> Directions for this task
Every line of the data that contains the string "Close" must be copied.

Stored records
= Beginning of Section =

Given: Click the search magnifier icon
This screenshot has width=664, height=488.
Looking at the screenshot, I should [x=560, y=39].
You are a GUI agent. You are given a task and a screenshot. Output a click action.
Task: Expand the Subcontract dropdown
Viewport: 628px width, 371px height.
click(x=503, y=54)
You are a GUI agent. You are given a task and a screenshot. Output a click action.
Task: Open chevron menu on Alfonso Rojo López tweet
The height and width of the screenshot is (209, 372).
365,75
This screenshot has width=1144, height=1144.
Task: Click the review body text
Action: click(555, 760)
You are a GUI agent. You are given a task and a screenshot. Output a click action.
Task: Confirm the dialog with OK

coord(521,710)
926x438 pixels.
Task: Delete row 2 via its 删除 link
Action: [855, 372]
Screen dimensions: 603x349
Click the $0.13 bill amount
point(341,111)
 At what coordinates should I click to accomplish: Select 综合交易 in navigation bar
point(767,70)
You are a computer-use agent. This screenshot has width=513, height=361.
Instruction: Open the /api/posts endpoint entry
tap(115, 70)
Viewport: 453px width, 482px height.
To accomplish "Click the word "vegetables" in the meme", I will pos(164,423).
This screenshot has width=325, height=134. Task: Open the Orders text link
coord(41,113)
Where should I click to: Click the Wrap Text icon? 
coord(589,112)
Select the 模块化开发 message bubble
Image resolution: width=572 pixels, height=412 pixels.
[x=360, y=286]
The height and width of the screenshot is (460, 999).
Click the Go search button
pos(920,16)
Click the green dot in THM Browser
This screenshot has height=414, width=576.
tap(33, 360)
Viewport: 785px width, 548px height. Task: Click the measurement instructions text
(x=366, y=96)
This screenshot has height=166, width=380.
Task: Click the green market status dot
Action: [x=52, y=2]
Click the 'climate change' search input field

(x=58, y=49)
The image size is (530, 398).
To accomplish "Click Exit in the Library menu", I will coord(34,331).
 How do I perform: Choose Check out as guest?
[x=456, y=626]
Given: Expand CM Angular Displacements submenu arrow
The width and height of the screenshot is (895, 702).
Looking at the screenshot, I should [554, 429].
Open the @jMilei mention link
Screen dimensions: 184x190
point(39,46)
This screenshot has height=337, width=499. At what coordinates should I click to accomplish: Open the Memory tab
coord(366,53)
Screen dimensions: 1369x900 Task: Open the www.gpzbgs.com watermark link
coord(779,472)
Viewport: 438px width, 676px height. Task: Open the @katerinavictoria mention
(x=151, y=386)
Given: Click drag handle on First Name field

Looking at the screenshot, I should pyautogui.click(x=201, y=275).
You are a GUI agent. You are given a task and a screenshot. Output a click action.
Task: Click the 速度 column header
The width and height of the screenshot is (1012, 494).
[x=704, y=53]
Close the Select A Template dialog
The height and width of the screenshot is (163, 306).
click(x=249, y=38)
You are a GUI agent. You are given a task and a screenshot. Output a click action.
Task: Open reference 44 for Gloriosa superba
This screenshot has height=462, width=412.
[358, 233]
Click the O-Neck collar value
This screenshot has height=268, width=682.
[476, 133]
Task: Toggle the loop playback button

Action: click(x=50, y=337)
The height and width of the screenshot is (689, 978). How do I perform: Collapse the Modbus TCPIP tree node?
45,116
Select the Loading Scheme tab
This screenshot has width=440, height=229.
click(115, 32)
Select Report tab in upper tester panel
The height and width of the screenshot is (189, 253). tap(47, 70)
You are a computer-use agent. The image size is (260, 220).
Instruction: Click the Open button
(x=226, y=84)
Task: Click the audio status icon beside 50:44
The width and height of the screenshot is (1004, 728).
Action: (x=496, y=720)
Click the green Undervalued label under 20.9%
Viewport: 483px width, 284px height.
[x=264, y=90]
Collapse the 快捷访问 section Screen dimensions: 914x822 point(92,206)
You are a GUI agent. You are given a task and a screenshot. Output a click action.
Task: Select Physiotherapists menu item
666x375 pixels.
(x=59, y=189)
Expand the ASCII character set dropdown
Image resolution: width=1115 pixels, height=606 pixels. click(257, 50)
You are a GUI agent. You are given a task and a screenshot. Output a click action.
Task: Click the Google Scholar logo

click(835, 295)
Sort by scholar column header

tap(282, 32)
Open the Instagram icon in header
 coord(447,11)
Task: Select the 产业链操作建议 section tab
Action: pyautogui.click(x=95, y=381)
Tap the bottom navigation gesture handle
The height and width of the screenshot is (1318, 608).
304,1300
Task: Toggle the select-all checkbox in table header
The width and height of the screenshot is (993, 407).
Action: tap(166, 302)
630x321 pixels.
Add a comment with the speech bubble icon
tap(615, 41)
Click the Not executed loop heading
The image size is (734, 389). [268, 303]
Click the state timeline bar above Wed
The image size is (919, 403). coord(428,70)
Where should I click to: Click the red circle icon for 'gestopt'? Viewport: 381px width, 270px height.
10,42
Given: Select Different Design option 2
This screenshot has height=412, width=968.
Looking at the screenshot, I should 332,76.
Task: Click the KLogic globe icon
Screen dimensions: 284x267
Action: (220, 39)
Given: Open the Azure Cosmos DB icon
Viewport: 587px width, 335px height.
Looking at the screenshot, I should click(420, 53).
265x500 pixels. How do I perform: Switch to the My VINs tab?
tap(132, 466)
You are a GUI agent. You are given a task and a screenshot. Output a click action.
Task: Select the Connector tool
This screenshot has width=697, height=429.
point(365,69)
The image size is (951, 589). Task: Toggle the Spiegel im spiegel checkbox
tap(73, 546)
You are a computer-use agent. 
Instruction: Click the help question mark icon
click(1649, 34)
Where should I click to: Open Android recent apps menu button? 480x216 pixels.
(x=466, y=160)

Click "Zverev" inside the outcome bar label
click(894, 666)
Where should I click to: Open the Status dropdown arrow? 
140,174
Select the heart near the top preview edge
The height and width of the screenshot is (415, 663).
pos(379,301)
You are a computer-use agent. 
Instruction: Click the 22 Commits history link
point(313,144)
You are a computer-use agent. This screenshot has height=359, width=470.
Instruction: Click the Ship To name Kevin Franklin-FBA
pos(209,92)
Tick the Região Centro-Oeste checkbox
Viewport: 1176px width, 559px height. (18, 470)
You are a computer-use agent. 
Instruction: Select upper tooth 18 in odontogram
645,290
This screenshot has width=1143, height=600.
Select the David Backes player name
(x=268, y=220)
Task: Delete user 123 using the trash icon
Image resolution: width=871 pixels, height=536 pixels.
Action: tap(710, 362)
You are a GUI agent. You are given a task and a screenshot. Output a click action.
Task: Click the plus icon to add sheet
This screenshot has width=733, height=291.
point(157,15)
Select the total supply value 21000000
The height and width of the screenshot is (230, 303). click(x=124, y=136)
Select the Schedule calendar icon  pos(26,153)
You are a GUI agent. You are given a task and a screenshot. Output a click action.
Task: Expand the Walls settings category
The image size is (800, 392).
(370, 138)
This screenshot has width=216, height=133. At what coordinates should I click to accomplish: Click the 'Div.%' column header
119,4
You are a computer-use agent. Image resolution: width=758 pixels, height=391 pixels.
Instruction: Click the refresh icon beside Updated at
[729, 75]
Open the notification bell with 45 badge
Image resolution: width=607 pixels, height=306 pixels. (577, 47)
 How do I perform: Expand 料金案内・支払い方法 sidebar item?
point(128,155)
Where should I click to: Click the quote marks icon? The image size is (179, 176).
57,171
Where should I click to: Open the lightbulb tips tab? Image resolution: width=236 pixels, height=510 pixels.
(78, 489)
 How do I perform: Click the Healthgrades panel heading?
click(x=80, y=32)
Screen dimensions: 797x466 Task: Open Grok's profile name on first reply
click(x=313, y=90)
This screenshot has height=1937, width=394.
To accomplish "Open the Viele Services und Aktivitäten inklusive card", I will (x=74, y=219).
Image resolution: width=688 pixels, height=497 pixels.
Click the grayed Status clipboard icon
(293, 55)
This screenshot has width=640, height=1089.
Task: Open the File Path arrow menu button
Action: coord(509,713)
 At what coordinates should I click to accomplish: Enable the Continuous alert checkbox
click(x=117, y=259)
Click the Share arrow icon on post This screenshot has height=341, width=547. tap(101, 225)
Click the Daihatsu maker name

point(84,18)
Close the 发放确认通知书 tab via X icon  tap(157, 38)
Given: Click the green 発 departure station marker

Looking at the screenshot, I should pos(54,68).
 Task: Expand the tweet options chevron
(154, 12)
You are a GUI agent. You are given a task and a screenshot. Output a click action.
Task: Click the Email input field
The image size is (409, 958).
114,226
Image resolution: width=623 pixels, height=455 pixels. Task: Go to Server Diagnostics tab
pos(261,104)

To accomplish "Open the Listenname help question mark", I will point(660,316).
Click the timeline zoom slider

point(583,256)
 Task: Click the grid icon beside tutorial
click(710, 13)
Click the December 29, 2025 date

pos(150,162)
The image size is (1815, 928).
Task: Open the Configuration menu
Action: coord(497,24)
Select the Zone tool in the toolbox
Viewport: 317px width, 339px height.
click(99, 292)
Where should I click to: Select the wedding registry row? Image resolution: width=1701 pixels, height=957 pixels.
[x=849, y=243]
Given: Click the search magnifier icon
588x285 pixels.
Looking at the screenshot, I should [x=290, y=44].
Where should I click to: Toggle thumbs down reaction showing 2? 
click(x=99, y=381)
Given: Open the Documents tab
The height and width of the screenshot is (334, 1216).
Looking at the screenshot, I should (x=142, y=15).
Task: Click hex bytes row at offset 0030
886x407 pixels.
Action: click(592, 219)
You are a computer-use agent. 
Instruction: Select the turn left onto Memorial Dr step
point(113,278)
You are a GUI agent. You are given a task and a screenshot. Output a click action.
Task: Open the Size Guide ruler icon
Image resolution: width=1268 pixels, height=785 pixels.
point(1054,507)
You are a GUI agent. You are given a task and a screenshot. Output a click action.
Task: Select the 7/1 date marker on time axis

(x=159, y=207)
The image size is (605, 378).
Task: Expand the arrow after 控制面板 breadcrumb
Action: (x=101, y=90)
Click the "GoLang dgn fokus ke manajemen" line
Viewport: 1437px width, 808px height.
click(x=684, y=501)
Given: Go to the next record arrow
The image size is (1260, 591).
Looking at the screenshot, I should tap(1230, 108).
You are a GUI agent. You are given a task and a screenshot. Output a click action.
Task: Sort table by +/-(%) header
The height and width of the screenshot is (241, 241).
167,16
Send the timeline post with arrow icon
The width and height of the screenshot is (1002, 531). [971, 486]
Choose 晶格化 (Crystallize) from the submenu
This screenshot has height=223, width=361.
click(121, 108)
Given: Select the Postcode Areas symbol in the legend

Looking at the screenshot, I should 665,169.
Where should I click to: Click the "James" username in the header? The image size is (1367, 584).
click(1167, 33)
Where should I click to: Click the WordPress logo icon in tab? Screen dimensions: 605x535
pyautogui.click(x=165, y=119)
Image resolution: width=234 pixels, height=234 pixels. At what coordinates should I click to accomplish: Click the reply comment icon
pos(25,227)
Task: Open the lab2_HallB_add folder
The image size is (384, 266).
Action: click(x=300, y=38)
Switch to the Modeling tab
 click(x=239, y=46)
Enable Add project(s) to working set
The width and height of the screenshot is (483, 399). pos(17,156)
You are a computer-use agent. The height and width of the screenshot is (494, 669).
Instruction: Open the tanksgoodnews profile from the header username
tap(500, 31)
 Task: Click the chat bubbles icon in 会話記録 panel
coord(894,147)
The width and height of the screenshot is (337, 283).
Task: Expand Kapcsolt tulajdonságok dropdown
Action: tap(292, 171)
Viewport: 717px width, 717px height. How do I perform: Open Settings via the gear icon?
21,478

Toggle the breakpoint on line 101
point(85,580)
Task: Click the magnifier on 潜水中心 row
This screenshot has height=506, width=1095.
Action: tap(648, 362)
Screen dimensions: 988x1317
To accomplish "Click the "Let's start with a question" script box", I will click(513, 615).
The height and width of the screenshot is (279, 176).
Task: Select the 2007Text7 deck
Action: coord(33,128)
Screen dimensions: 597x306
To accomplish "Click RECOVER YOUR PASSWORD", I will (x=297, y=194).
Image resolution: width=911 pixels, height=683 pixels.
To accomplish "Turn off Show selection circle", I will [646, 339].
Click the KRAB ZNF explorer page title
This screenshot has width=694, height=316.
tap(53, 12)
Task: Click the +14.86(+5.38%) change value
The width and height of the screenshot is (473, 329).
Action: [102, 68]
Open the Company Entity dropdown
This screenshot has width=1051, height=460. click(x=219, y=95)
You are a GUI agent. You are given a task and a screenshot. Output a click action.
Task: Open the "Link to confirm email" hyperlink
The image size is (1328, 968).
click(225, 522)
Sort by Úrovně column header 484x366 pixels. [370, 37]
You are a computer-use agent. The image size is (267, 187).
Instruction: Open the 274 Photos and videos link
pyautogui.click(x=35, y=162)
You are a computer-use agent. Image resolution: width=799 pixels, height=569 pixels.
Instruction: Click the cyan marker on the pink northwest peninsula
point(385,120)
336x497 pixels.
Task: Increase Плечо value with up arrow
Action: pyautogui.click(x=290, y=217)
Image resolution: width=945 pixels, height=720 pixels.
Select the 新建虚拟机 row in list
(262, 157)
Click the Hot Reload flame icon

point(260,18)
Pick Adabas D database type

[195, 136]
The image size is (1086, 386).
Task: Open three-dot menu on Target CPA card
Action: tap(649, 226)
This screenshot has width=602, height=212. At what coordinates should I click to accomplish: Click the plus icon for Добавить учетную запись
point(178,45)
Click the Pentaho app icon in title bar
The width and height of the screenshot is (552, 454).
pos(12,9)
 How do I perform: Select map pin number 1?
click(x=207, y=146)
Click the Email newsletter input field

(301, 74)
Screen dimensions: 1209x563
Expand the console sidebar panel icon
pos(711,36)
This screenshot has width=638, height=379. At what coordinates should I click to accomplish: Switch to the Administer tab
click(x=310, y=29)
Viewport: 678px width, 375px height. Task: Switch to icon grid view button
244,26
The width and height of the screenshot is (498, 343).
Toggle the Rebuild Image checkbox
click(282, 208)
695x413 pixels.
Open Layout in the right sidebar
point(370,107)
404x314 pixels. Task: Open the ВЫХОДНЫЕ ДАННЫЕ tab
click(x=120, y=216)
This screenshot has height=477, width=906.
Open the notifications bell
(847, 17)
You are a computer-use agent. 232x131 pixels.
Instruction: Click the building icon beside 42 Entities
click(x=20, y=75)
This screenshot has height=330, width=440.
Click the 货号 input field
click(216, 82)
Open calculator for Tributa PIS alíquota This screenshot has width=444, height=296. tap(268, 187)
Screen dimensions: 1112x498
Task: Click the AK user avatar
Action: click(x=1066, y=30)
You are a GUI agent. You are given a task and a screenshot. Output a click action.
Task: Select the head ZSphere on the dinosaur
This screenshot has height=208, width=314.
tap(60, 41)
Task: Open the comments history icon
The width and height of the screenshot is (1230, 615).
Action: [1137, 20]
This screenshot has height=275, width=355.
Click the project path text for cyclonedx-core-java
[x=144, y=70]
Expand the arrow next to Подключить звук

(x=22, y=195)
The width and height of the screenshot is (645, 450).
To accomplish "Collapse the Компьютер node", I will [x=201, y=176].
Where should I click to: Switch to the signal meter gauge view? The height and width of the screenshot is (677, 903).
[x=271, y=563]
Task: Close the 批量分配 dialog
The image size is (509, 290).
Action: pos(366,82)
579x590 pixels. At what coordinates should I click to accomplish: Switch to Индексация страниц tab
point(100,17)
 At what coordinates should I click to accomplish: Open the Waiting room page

= End of Section =

> Task result
Close the Select A Template dialog
Close the 发放确认通知书 tab via X icon  tap(157, 38)
Task: Close the 批量分配 dialog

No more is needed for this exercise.